La marchandisation croissante du secteur transforme le care en prestation mesurable et tarifée. La logique gestionnaire impose ses outils inadaptés : indicateurs de performance, standardisation des pratiques, contractualisation généralisée. Cette rationalisation bureaucratique rate l'essentiel de ce qui constitue le care : l'attention aux singularités, l'ajustement fin aux besoins, la construction de relations de confiance dans la durée, la création d'un environnement ordinaire suffisamment bon.

Le concept d'environnementalisme ordinaire permet de penser ensemble care de l'enfance et care environnemental. Les enfants placés sont privés de cet environnement banal, routinier, prévisible qui constitue la condition de leur développement. Les professionnelles tentent de reconstituer cet environnement dans des conditions souvent défavorables, développant pour cela des savoirs écologiques qui mériteraient d'être mieux reconnus et valorisés.

Repenser la protection de l'enfance à partir de l'éthique du care implique des transformations profondes. Il s'agit d'abord de reconnaître et de valoriser réellement le travail de care, symboliquement et matériellement. Il s'agit ensuite de repenser l'organisation des placements pour qu'ils respectent mieux les besoins fondamentaux de continuité et de stabilité des jeunes enfants. Il s'agit également de créer les conditions pour que les voix actuellement étouffées – celles des professionnelles du quotidien, celles des familles d'origine, celles des enfants eux-mêmes – puissent se faire entendre et influer sur les décisions.
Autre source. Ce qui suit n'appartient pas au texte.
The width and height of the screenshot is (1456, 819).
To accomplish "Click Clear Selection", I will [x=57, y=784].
Plus fondamentalement encore, il s'agit de développer une critique féministe et intersectionnelle du système actuel, pointant les rapports de domination qui le structurent et les biais qui orientent les décisions. Cette critique ne vise pas à affaiblir la protection de l'enfance mais à la transformer pour qu'elle soit véritablement au service des plus vulnérables plutôt que de reproduire et d'amplifier les inégalités existantes.
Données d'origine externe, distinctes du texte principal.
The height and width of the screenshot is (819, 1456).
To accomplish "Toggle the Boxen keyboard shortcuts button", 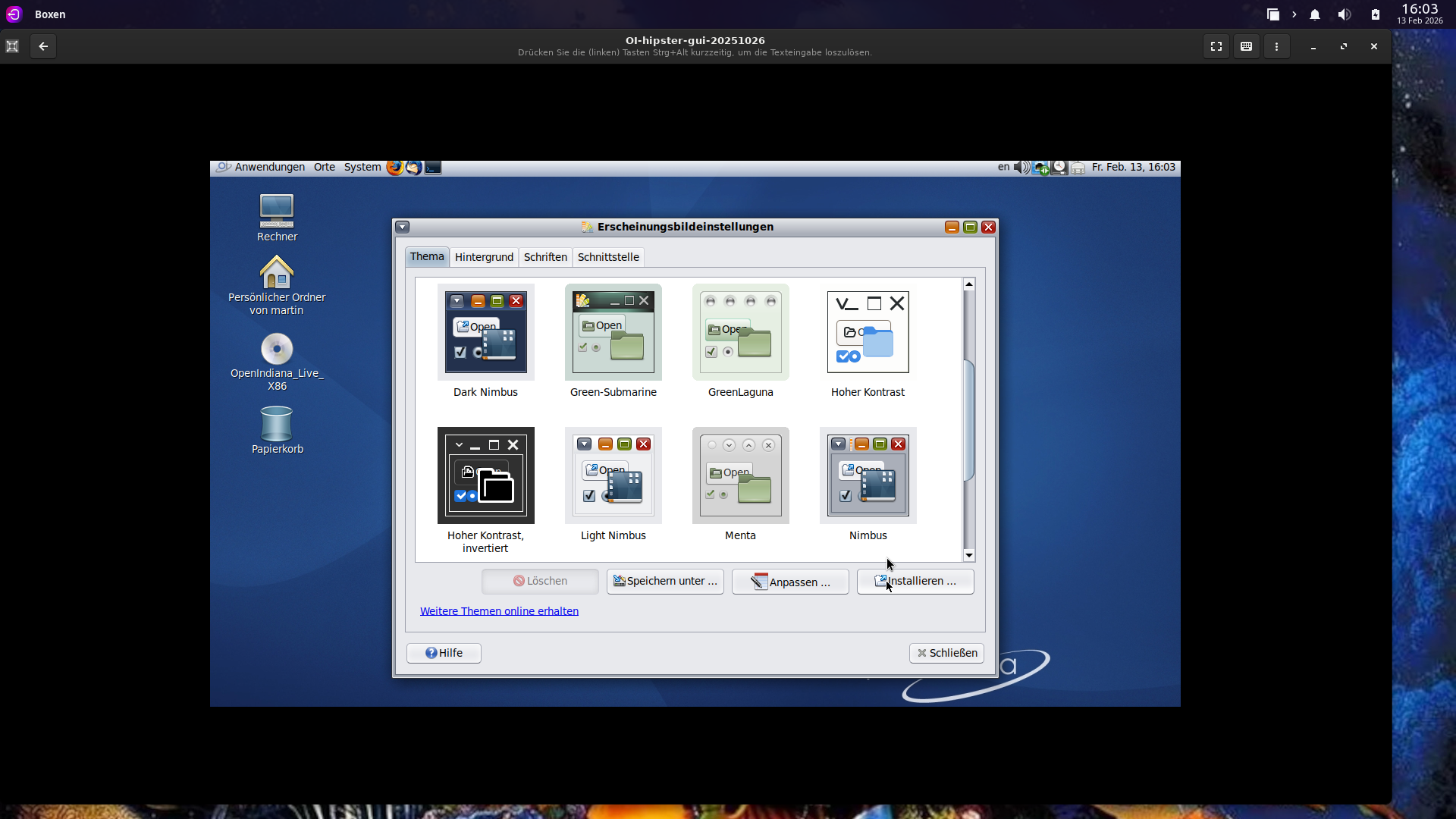I will point(1246,46).
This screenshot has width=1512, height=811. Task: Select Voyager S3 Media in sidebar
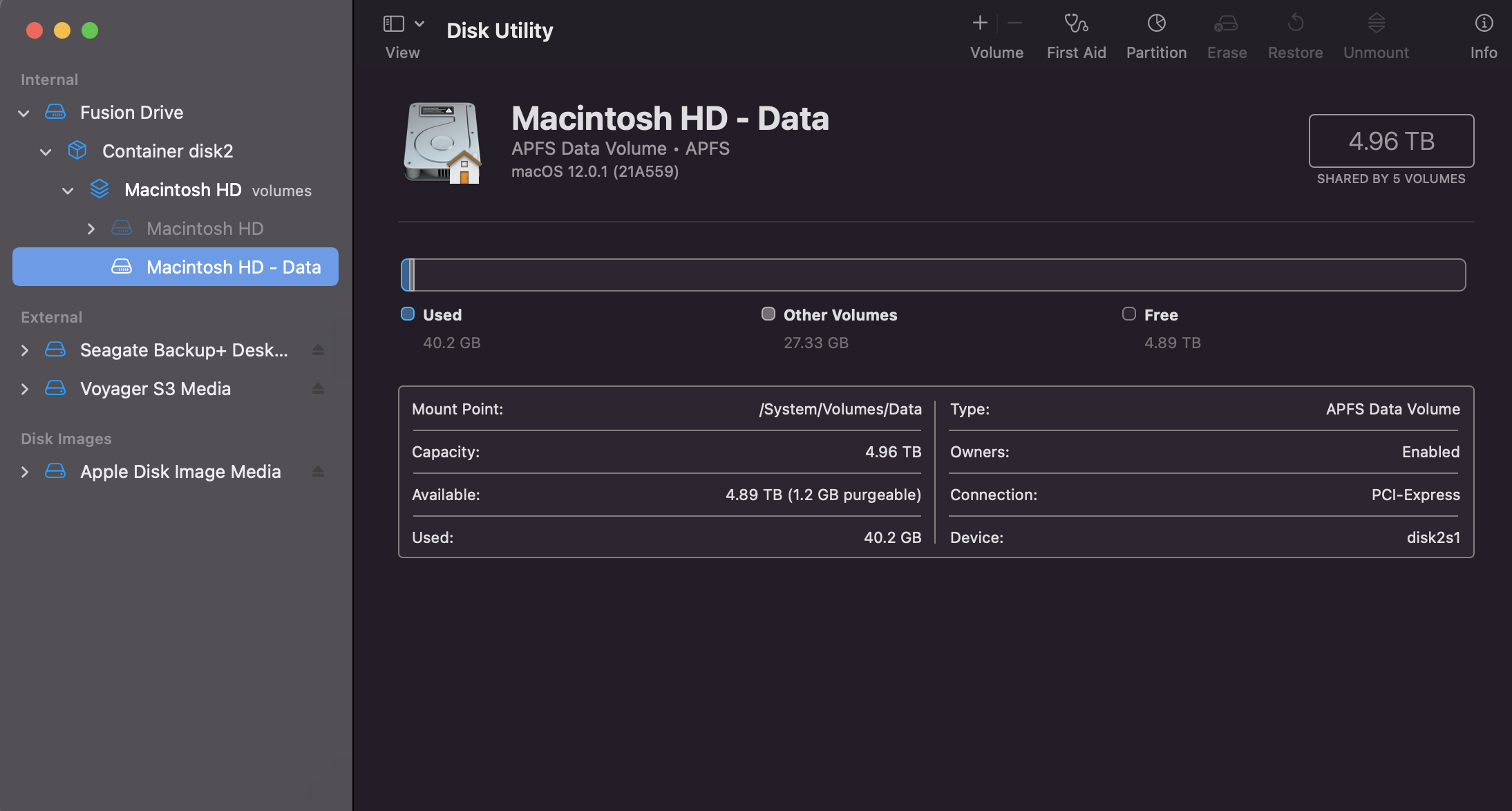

L'éthique du care, depuis son émergence dans les années 1980, n'a cessé d'affirmer que la vulnérabilité et la dépendance sont des conditions humaines fondamentales, et non des anomalies dont il faudrait avoir honte. Elle nous rappelle que nous sommes tous, à différents moments de nos vies, radicalement dépendants du care d'autrui. Reconnaître cette dépendance commune, plutôt que de la dénier au nom d'un idéal d'autonomie impossible, constitue le point de départ d'une politique véritablement juste. Les jeunes enfants placés, dans leur extrême vulnérabilité, nous confrontent à cette vérité inconfortable : une société qui ne sait pas prendre soin de ses membres les plus dépendants est une société qui a renoncé à la justice.
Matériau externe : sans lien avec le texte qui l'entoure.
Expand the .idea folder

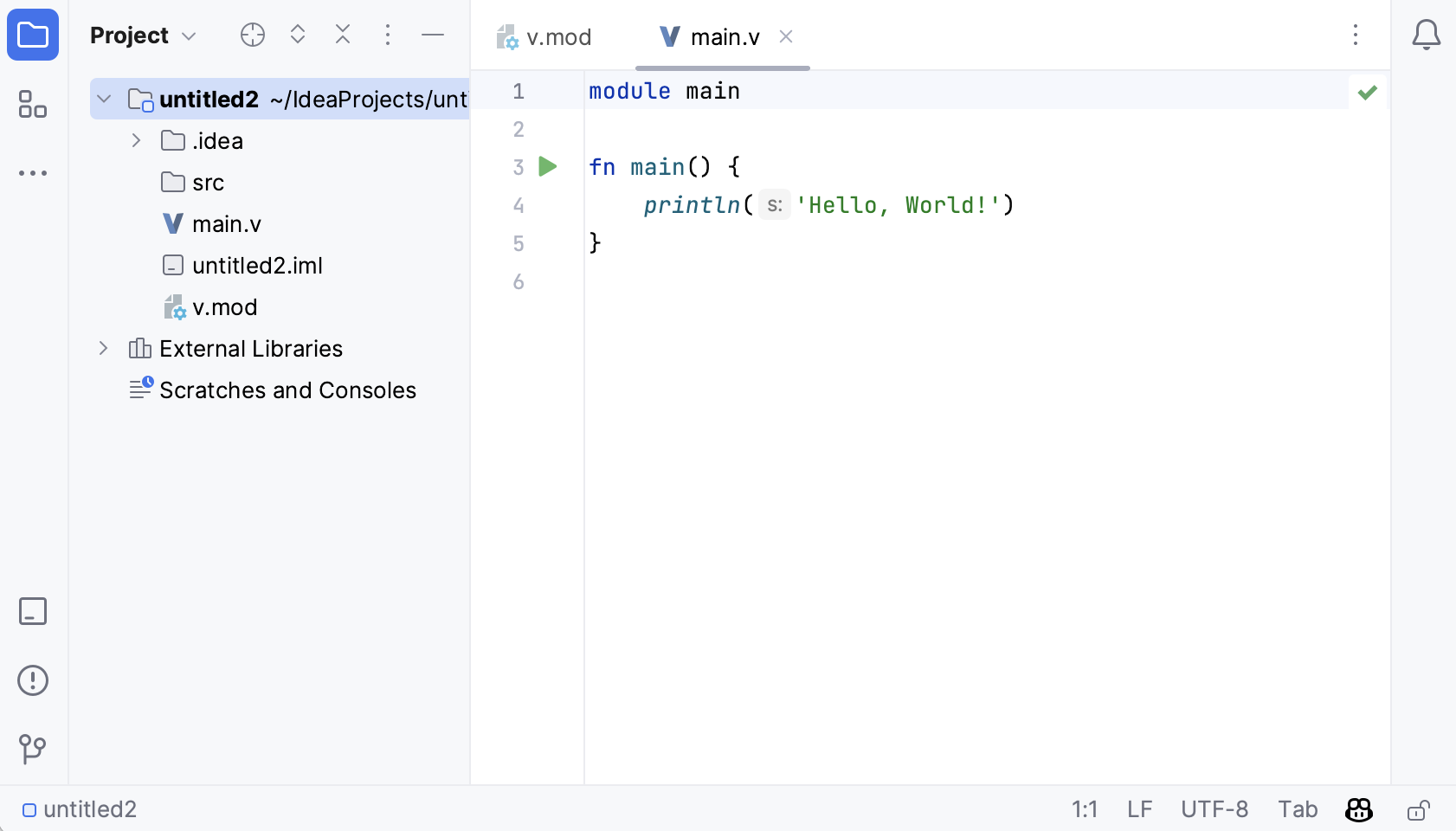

La voix différente portée par l'éthique du care reste notre actualité. Dans un contexte d'abandon progressif des services publics, de marchandisation généralisée du soin, de montée des inégalités, de crise environnementale, il est plus urgent que jamais de faire résonner cette voix. Les questions posées par le care – qui prend soin de qui ? dans quelles conditions ? avec quelle reconnaissance ? – sont au cœur des enjeux politiques contemporains. Y répondre sérieusement implique de transformer profondément nos arrangements sociaux, de redistribuer le travail de care, de le valoriser, de reconnaître notre dépendance mutuelle. La petite enfance en protection de l'enfance nous montre le chemin : c'est dans notre capacité collective à prendre soin des plus vulnérables que se mesure la qualité d'une société.